[Rows from a screen grounding dataset]
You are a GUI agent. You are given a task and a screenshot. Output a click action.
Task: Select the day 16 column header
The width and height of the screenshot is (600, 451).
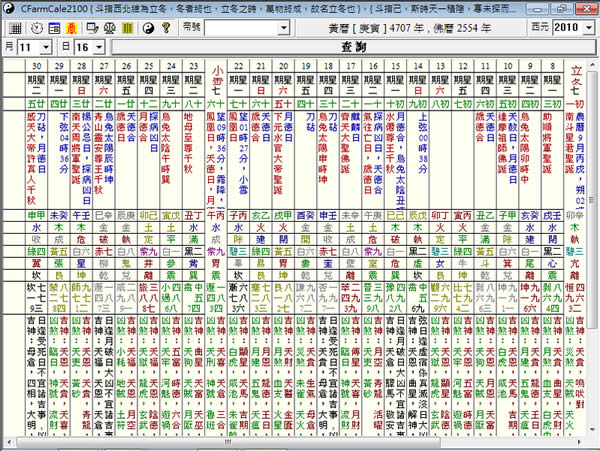click(x=373, y=66)
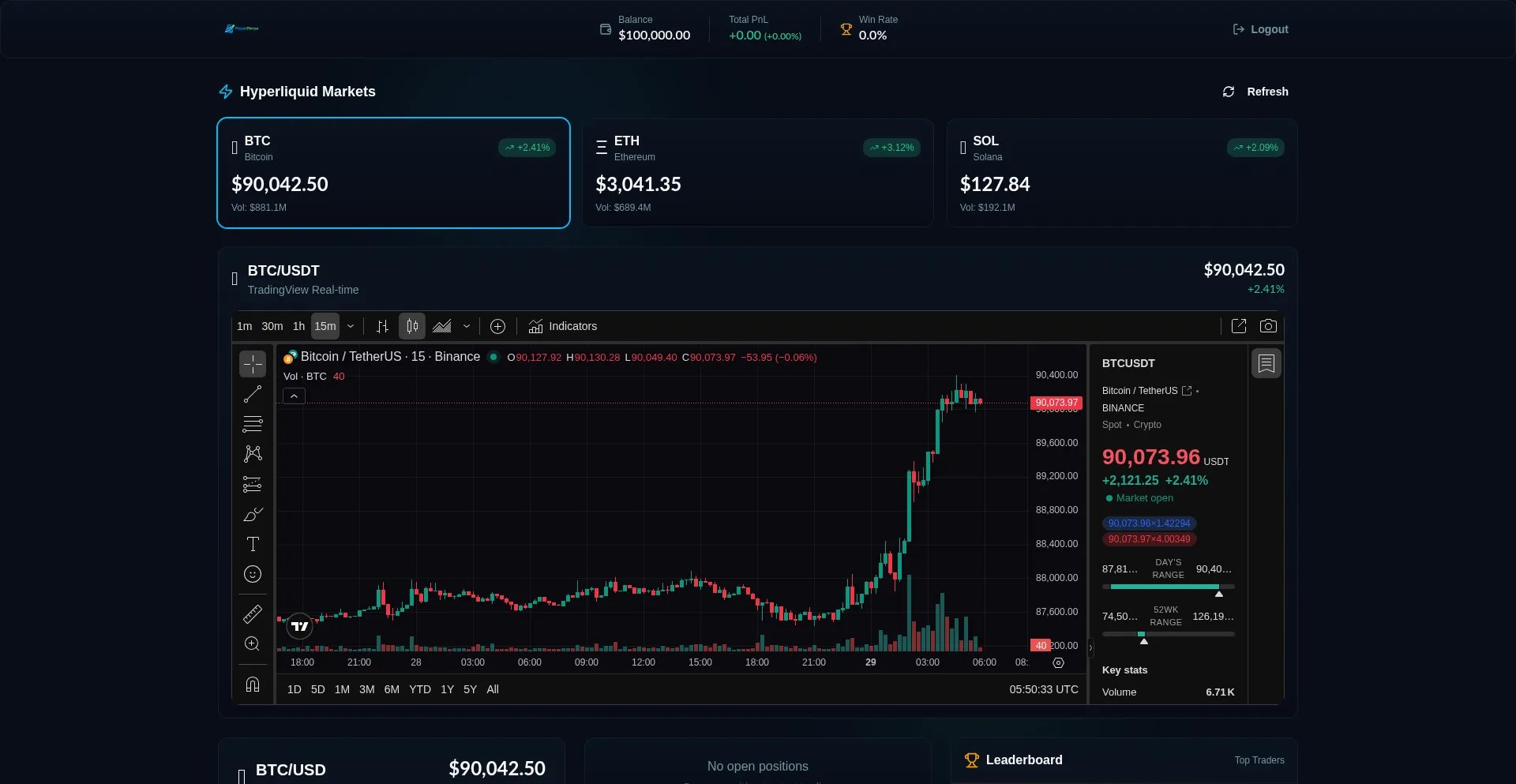Select the brush drawing tool

[x=253, y=514]
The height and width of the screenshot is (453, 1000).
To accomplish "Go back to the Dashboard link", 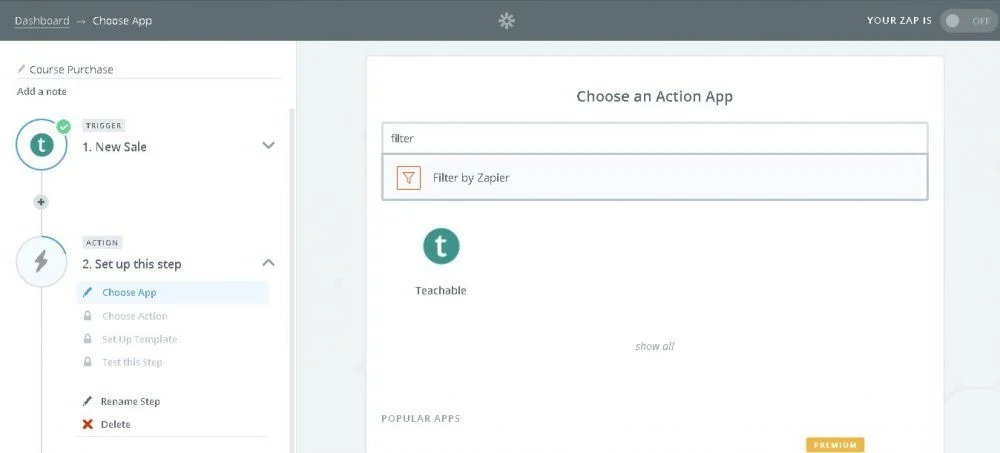I will coord(42,20).
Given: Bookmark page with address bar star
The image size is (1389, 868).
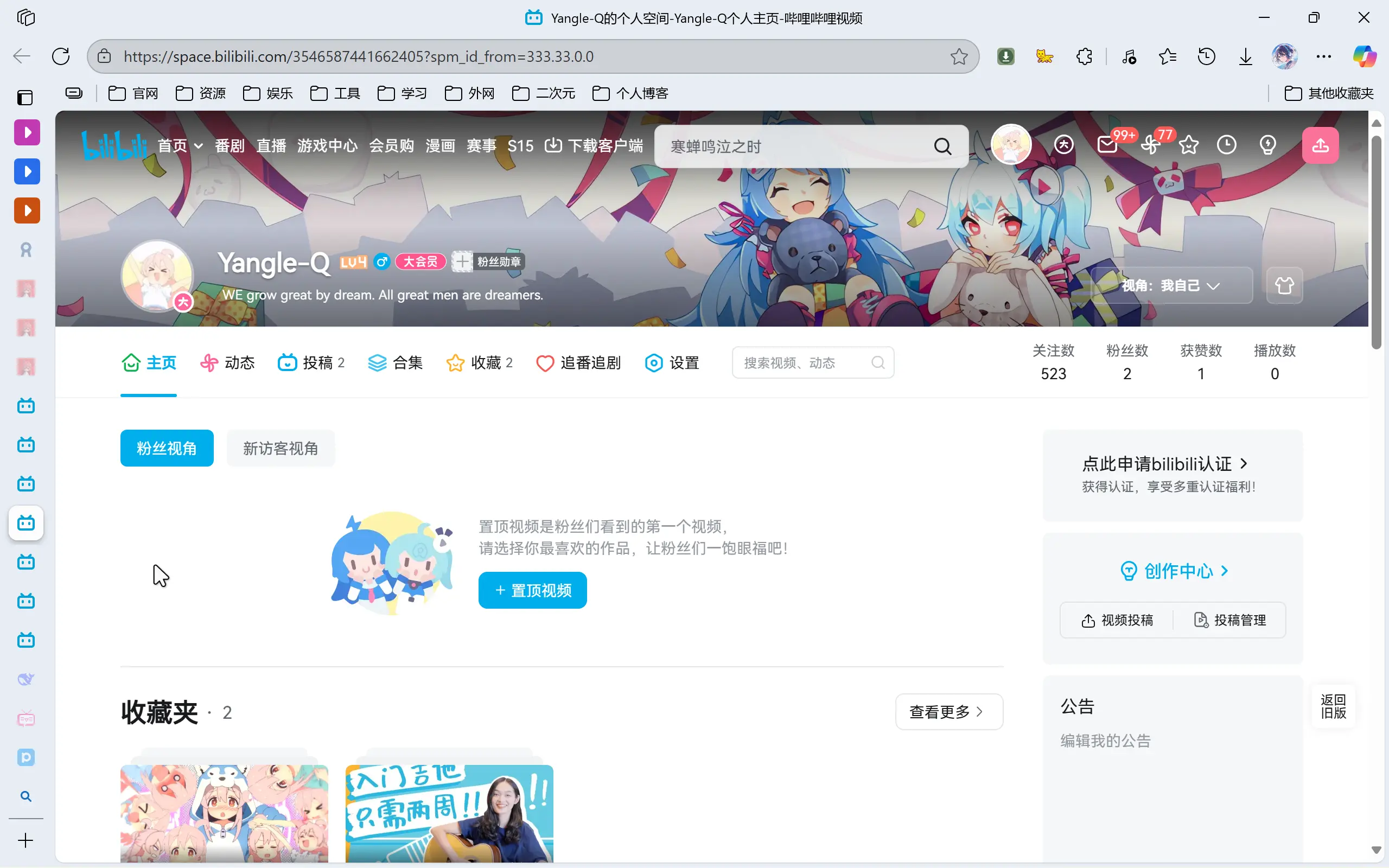Looking at the screenshot, I should pyautogui.click(x=959, y=56).
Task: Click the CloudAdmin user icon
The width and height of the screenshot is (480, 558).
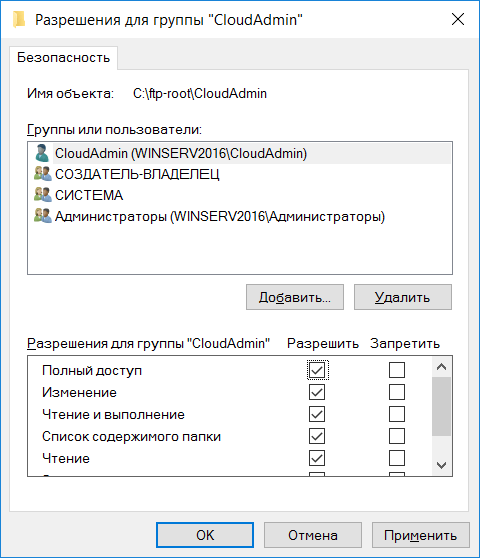Action: (x=42, y=153)
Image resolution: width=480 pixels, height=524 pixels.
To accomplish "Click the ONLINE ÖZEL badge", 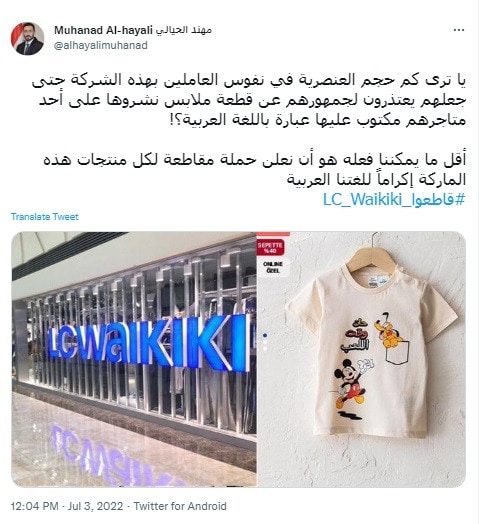I will (273, 267).
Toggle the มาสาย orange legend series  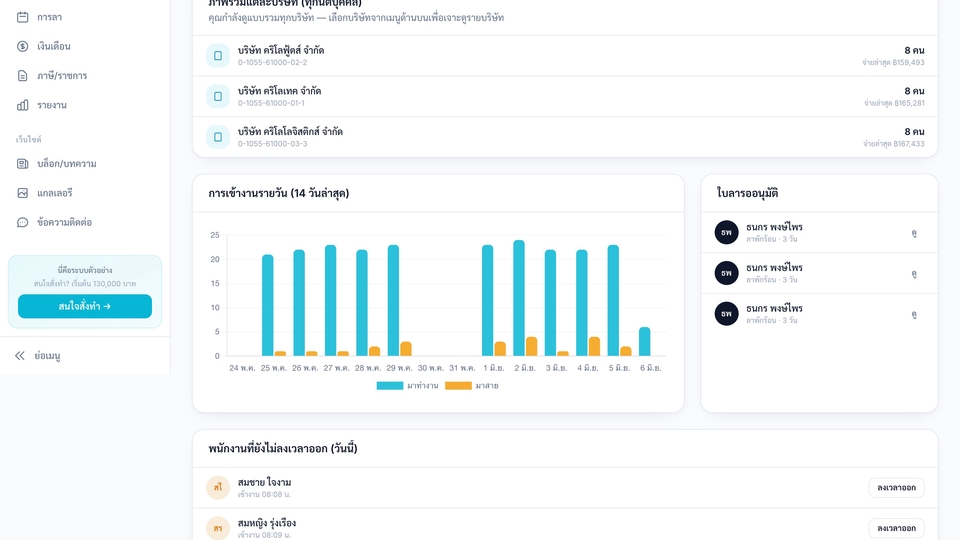tap(472, 386)
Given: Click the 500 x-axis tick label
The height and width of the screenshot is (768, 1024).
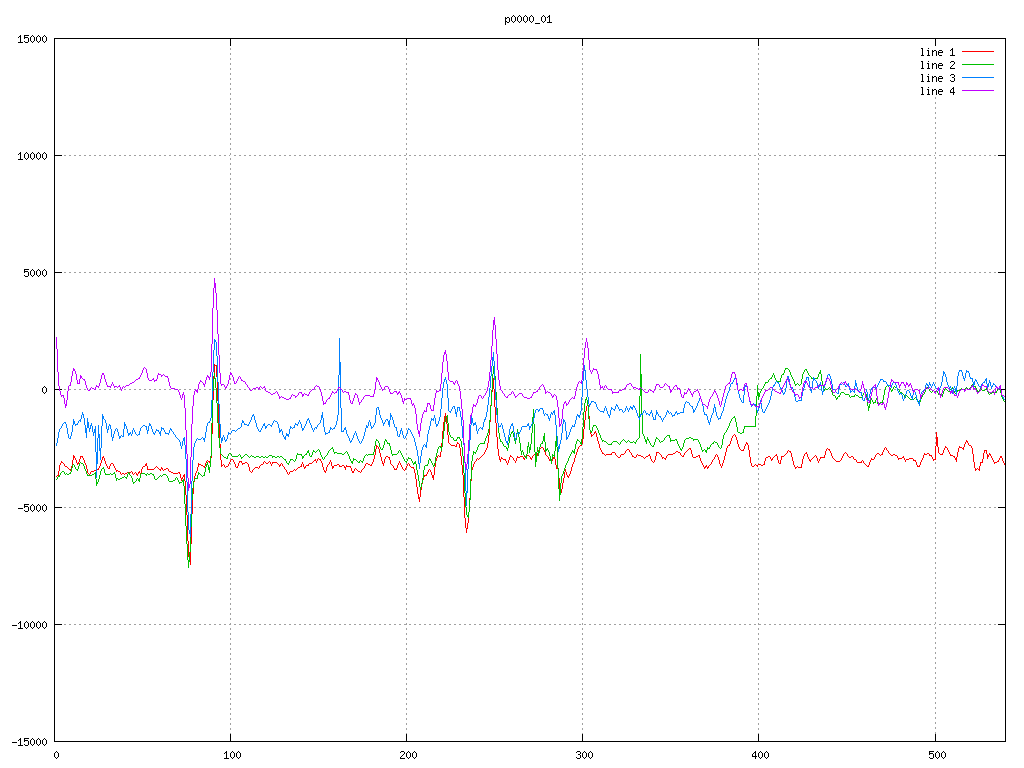Looking at the screenshot, I should tap(935, 755).
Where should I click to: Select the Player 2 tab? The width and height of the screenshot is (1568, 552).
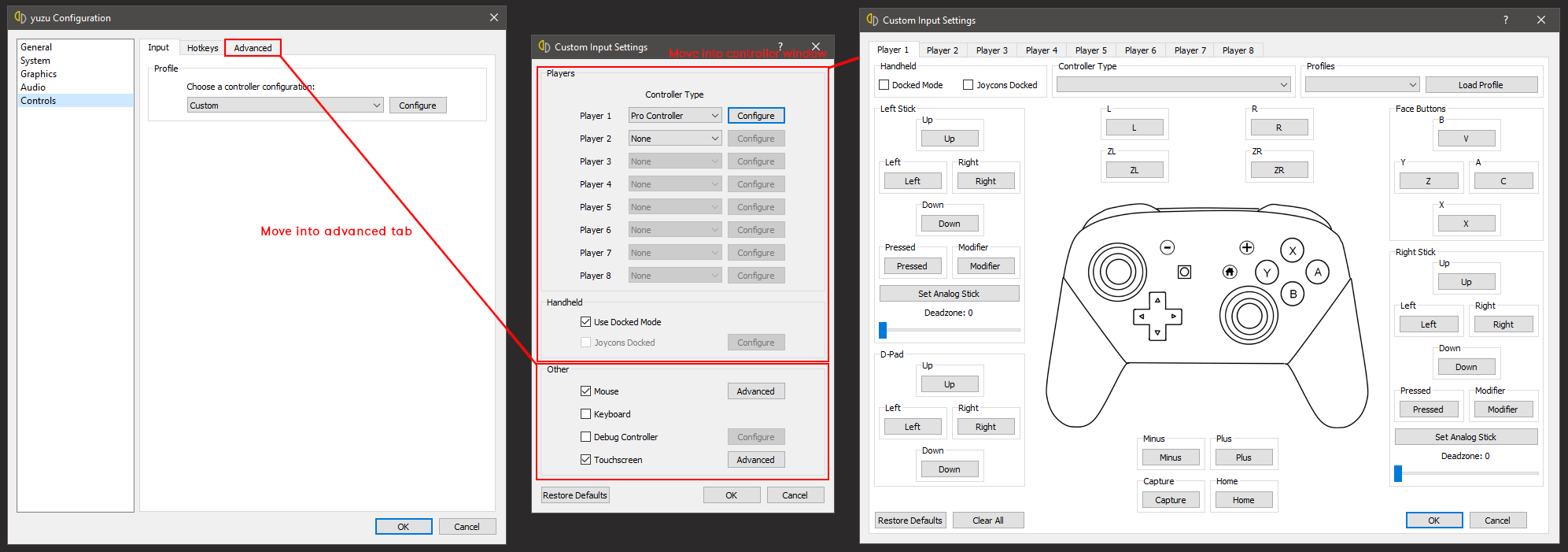click(x=942, y=50)
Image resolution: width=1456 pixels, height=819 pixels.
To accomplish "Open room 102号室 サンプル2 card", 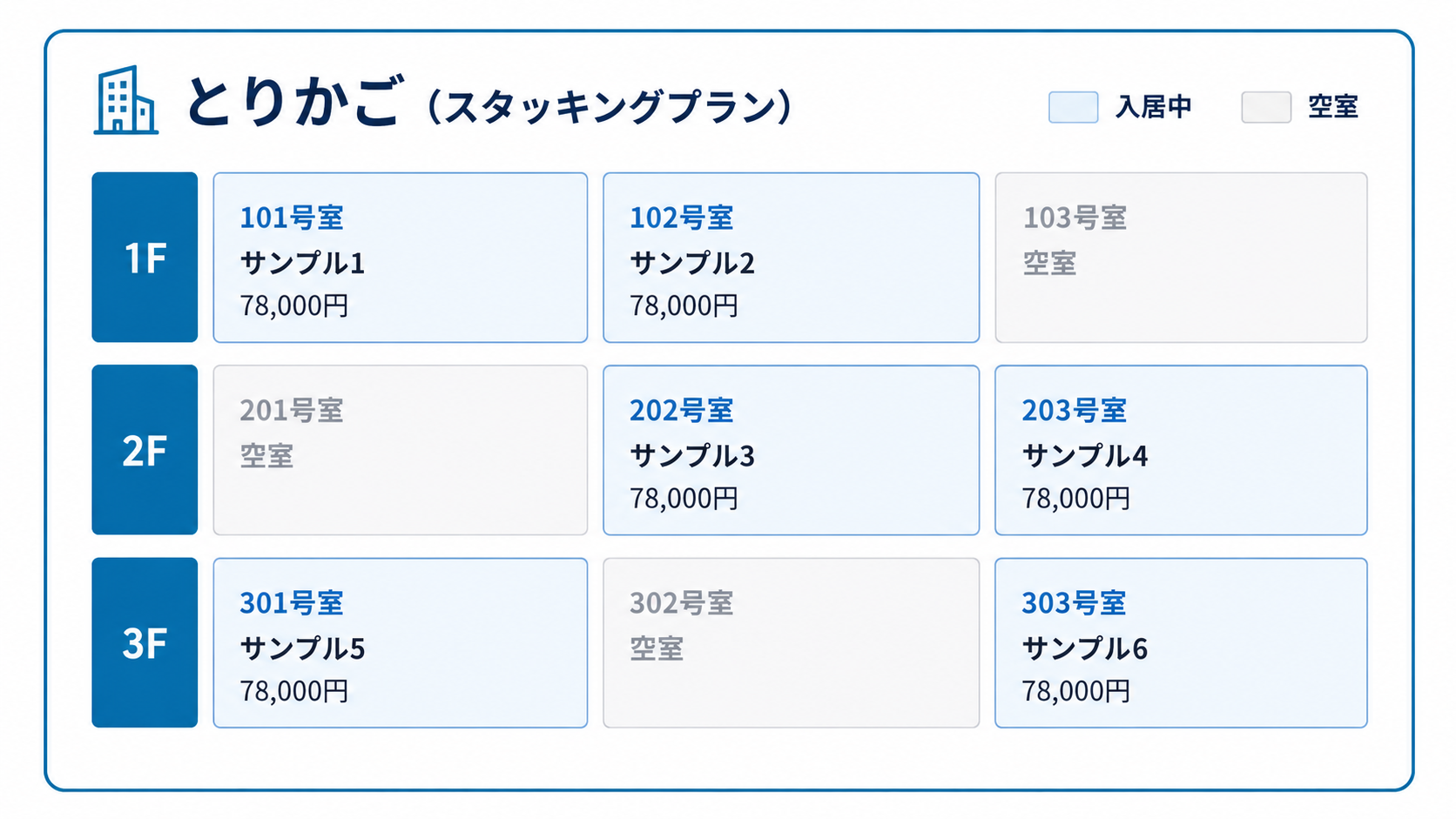I will [x=791, y=258].
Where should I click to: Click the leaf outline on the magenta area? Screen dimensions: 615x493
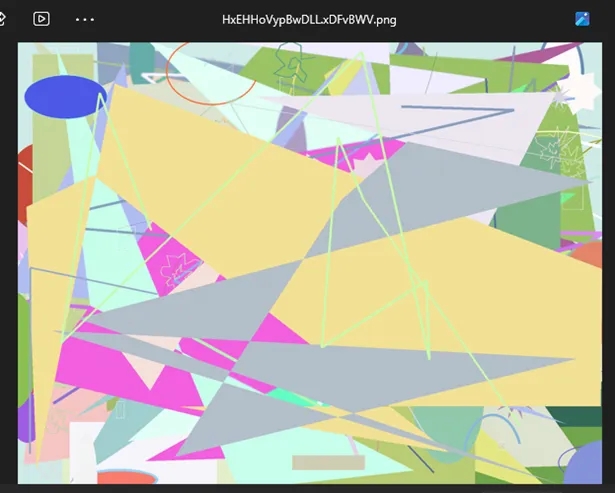(x=181, y=269)
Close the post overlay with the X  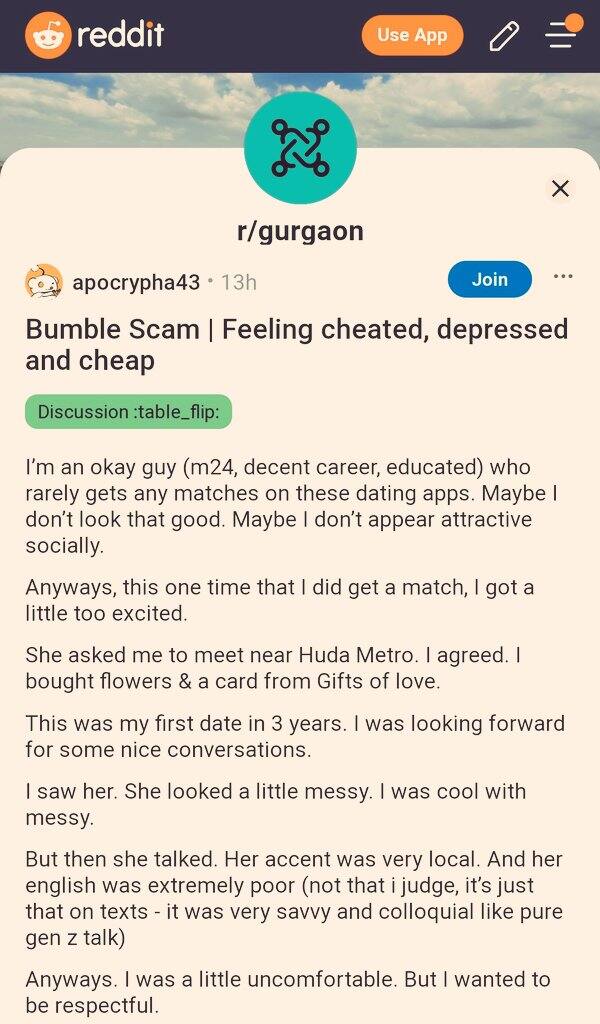point(560,189)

• [The exercise] Copy out each line of the rows above that contains the string "height". Case counts.

• [Answer below]
The width and height of the screenshot is (600, 451).
The height and width of the screenshot is (453, 1000).
The width and height of the screenshot is (480, 558).
Image resolution: width=480 pixels, height=524 pixels.
The height and width of the screenshot is (768, 1024).
Where should I click to: Select the Player 2 tab? The width and height of the screenshot is (1568, 552).
Image resolution: width=1456 pixels, height=819 pixels.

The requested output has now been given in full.